Professional kitchens around the world start each morning by going through the day’s menu to determine if they have the necessary ingredients to cook the meals. Based on this assessment, they start ordering from different suppliers using phones, faxes and computers as well as going to the market to pick up products. This is a necessary but ineffective way of purchasing the items a restaurant needs, and Sourcery, an online wholesale food supplier director and payments processor, was created to deliver a more effective way for food service operators to order, pay and keep track of all their transactions with suppliers. The Y Combinator-backed startup came out of private beta and also raised a total of $2.5 million in seed funding to expand its platform to new markets.
Finding and managing suppliers in a digital format has been very difficult for food companies, restaurants, caterers, and corporate kitchens, which are still using paper and the inconveniences that entails. Sourcery has simplified the process so much it is just like ordering a product on Amazon.

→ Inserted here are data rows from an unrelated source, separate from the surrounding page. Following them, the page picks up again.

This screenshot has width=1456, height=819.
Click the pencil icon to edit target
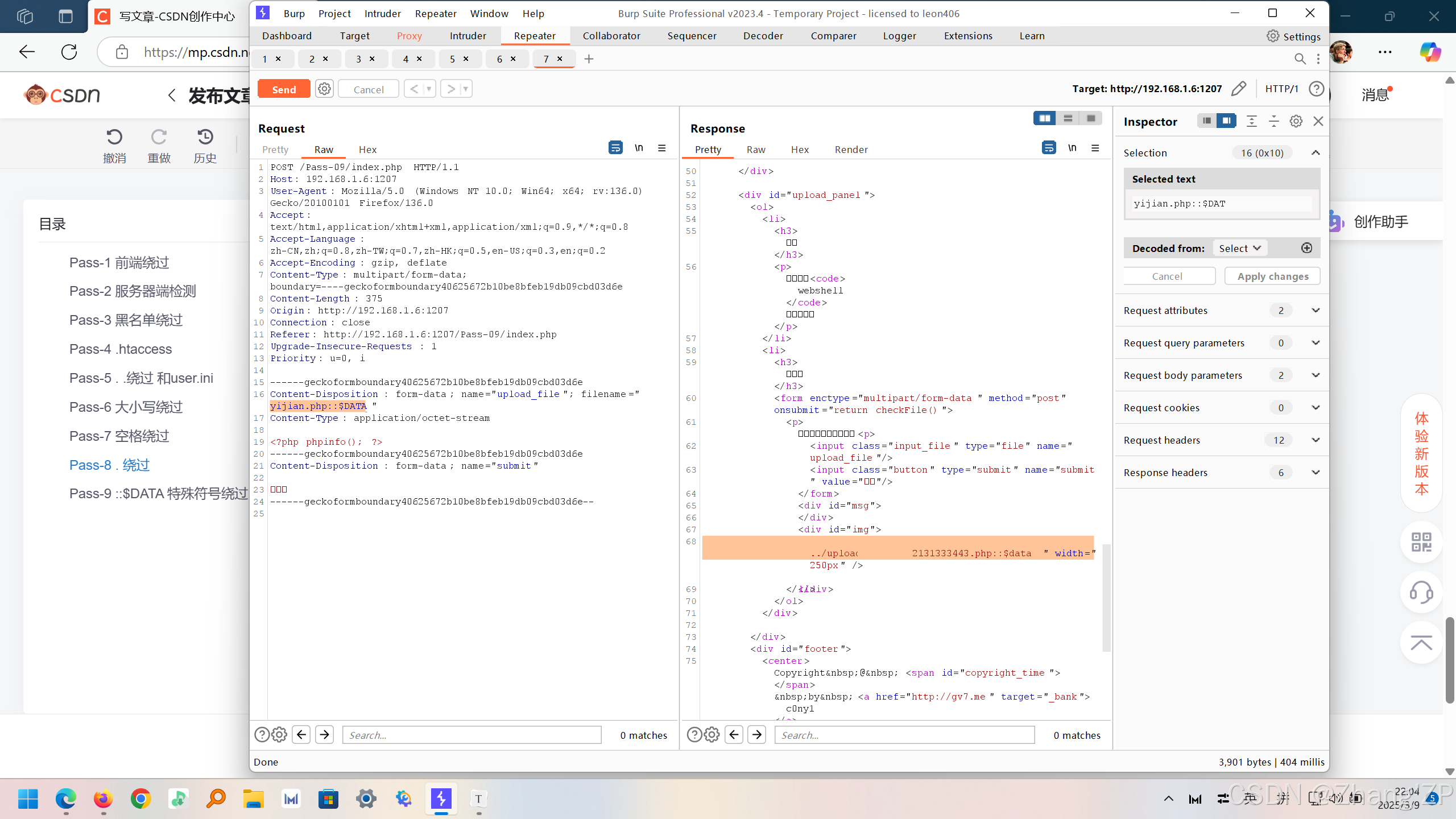[1238, 89]
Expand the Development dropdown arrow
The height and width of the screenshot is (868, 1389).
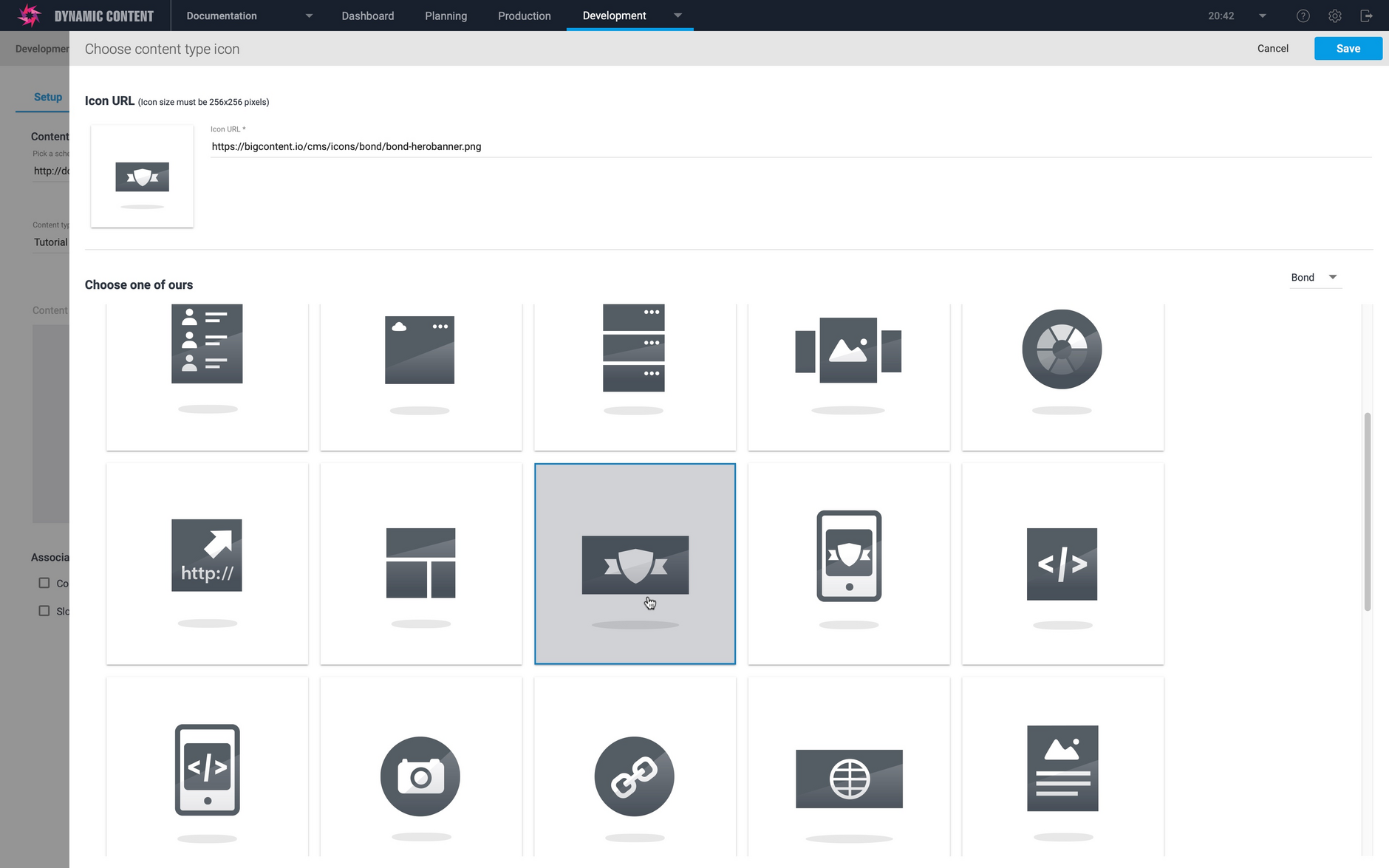click(x=677, y=16)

The company’s website lists all the category of products and the available items along with the corresponding prices, so all the user has to do is click and purchase the products they need. The app handles payments along with detailed information about the order history including what was purchased, when and the method of payment, which can be exported to Quickbooks. If the business doesn’t want to digitize their accounting, Sourcery allows the customer to export the information as a traditional invoice so it can be printed.
According to Techcrunch, the company is looking to expand to Los Angeles, Portland, and New York City in January of next year as it already has customers in those cities but they are not being served. In the meantime it is in the process of bringing aboard 55 companies that are on its waitlist.

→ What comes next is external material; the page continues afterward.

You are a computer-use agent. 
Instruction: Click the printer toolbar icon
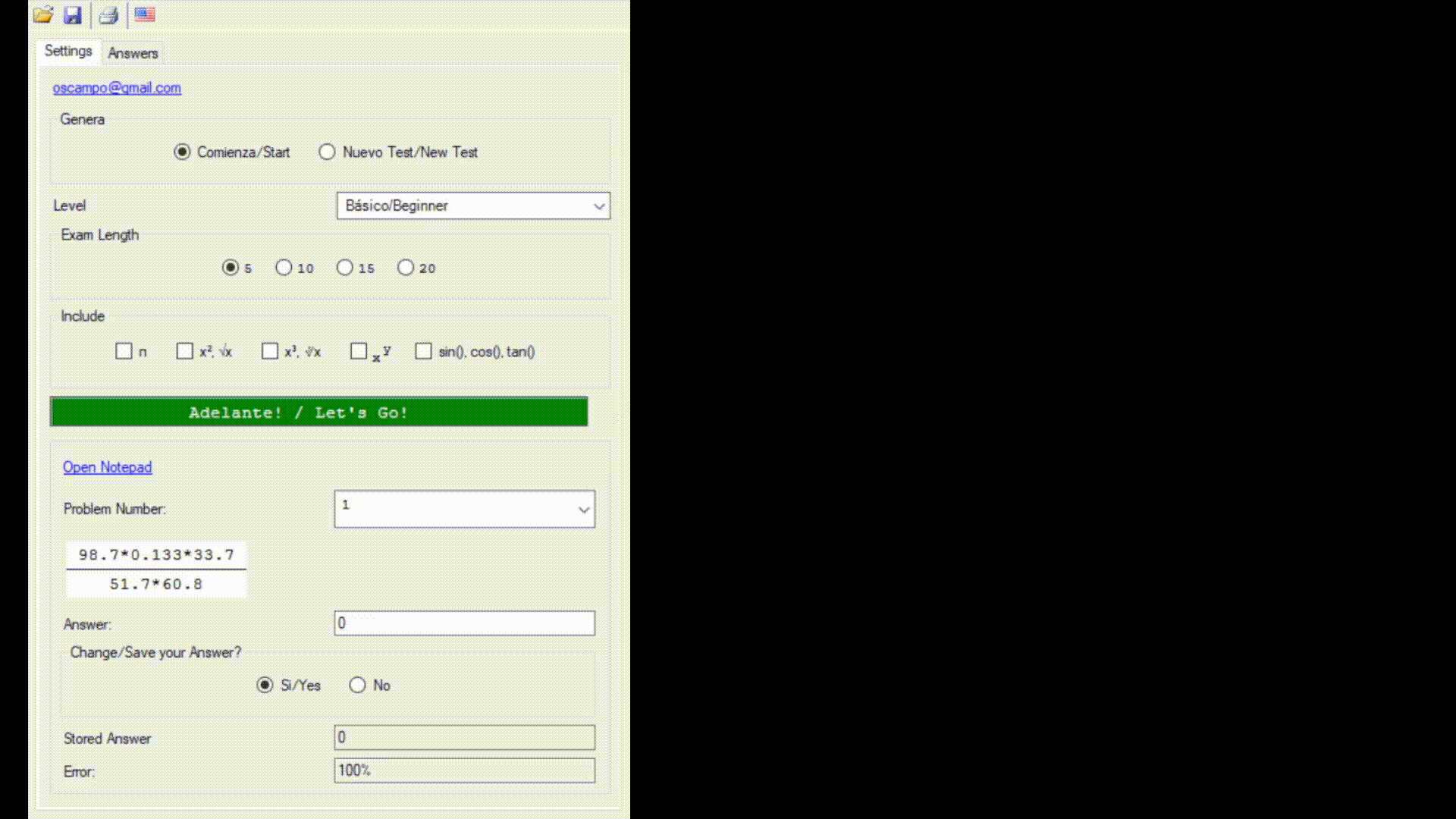[109, 15]
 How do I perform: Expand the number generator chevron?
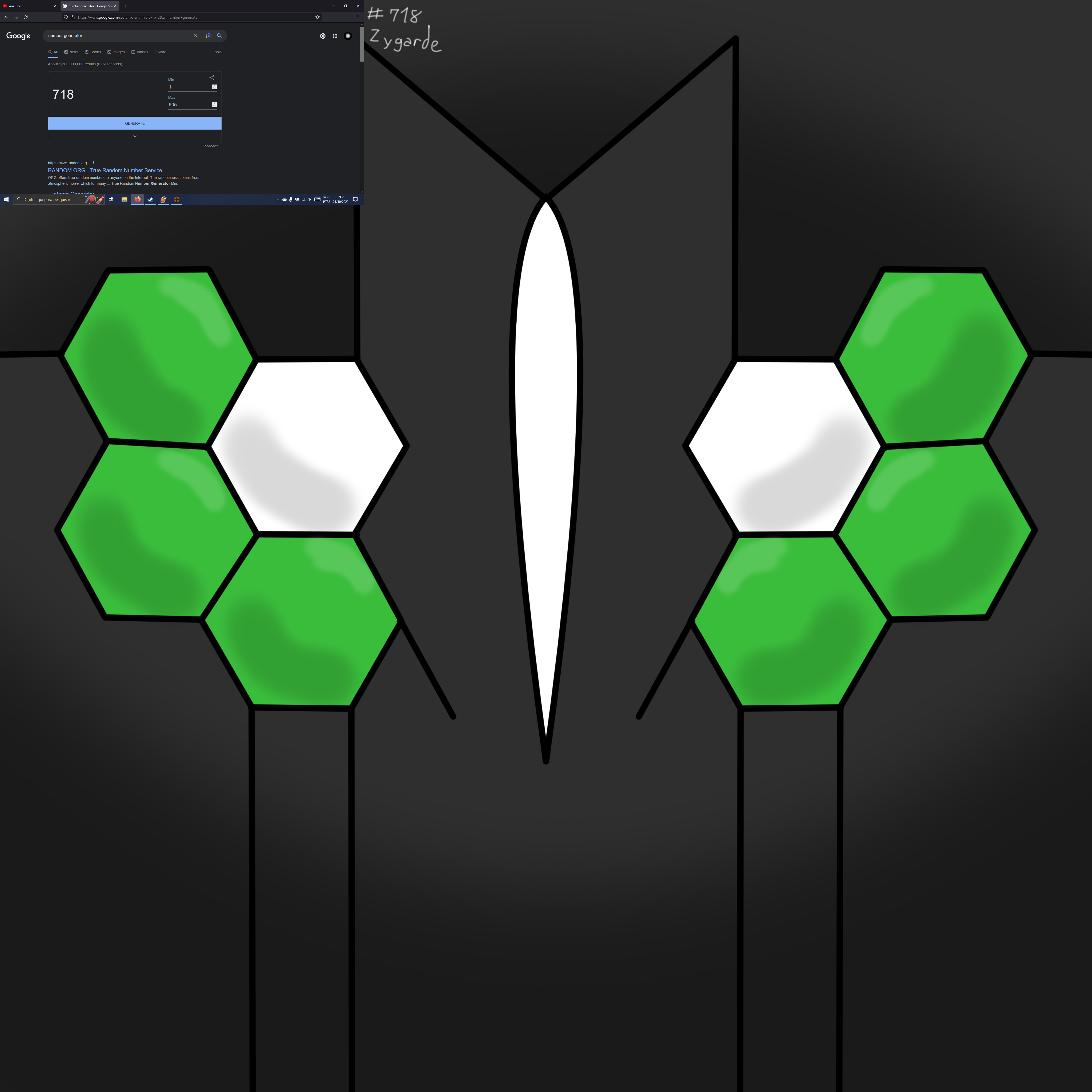(135, 136)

Sourcery was founded in 2012 by Moran and Peretz Partensky, and is based in San Francisco. The company raised its seed funding from several angel investors, including Palantir co-founder Joe Lonsdale, Yammer CTO Adam Pisoni, Techstars co-founder and Box (News - Alert) Group Investor David Tisch, Box Group’s Adam Rothenberg, Postini founder Shinya Akamine, Jeff Epstein, Oracle’s former CFO and board member of The Priceline Group, the California Endowment, and Y Combinator.